Xenium Spatial Transcriptomics of Cisplatin-Resistant Head and Neck Tumors in Humanized Mice Treated with PI3K Inhibitor Gedatolisib

The therapeutic potential of the PI3K inhibitor gedatolisib on head and neck tumor progression, the tumor microenvironment, and immune cell infiltration was investigated using a humanized orthotopic mouse model implanted with cisplatin-resistant HN30R8 cells. HN30R8 human head and neck cancer cells were orthotopically implanted into the oral tongue of eight NOD humanized mice (HLA-A matched to the human cell line). Once tumors were established, mice were randomly assigned to two treatment groups: four received gedatolisib and four received saline as a control.

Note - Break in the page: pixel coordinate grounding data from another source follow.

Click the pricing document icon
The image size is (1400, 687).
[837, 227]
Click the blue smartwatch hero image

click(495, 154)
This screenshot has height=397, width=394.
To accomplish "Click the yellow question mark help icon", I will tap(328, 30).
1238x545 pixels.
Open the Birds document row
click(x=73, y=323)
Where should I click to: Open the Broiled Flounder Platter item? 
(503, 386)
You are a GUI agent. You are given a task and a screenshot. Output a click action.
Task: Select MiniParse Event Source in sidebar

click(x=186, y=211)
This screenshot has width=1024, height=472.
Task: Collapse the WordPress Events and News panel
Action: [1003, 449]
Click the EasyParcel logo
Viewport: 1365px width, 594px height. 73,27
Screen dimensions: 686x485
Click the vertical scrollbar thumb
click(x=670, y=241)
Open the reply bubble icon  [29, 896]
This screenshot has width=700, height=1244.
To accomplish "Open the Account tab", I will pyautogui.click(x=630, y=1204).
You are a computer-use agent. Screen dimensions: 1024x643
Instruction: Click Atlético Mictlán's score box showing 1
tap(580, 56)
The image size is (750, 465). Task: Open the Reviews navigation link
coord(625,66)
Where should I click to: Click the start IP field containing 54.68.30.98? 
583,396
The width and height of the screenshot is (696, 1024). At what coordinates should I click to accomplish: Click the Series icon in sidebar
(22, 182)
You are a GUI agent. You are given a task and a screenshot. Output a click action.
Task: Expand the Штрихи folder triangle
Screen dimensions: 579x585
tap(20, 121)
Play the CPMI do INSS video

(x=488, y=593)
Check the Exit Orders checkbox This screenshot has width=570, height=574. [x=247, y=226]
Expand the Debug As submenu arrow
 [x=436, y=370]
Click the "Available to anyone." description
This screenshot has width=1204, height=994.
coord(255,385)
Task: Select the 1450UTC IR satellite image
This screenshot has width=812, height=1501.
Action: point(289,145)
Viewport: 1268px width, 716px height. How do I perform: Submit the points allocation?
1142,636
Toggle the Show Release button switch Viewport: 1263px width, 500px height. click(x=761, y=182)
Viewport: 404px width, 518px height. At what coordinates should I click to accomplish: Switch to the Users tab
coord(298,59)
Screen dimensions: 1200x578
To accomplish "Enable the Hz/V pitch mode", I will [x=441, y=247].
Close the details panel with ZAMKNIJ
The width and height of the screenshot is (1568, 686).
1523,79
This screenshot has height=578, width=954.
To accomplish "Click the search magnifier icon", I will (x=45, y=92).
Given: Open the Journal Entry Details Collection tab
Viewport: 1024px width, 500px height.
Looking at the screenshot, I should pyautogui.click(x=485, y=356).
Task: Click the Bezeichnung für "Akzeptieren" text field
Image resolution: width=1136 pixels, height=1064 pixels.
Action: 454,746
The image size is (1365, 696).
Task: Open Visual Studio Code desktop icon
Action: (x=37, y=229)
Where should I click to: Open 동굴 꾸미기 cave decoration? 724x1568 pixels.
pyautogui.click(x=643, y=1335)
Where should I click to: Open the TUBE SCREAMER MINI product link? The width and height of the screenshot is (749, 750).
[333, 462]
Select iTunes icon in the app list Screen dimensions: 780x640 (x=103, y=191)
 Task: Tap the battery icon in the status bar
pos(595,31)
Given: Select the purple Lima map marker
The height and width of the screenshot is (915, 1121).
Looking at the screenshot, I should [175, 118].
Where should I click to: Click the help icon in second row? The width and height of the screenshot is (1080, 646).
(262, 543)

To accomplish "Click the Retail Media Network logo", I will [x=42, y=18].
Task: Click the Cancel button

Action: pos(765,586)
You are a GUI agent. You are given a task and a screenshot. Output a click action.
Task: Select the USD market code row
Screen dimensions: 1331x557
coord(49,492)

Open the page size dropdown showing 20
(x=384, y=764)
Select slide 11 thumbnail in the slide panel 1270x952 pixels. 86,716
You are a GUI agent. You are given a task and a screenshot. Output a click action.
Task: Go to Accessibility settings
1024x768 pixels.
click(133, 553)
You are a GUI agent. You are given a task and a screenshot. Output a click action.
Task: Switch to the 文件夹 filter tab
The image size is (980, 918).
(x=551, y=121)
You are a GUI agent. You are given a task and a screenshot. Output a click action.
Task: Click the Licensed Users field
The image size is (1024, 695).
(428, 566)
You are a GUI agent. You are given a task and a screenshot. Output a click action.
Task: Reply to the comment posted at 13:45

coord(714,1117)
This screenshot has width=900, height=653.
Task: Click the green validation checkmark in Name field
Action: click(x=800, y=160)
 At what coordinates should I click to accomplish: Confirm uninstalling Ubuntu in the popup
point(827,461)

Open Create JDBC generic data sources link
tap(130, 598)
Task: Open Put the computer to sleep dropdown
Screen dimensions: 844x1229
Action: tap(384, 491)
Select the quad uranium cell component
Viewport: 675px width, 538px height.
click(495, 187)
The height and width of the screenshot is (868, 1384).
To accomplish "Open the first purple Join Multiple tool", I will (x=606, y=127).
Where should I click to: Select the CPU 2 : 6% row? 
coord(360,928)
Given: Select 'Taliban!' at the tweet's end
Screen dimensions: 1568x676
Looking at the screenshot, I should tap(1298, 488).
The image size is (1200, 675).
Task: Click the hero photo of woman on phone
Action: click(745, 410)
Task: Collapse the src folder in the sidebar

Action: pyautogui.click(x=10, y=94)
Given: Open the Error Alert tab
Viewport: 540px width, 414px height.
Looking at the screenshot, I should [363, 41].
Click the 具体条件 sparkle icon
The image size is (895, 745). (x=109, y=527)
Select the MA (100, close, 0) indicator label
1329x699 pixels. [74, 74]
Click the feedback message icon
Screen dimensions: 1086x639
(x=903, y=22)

Clinical-grade gedatolisib (Celcuity Inc., Minneapolis, MN, USA) was administered via tail vein injection at a dose of 16 mg/kg every three days. At the study endpoint, mice were humanely euthanized, and tumors were excised for analysis. Tumors were embedded in OCT compound and flash-frozen in an isopentane bath. Cryosections (10 µm) were mounted onto Xenium slides for spatial transcriptomic analysis using the 10x Genomics Xenium platform. The Xenium Prime 5K Human Pan-Tissue and Pathways Panel was used in combination with a custom 45-gene panel. This custom panel included select mouse genes (denoted in title case) and additional human genes of interest (denoted in uppercase).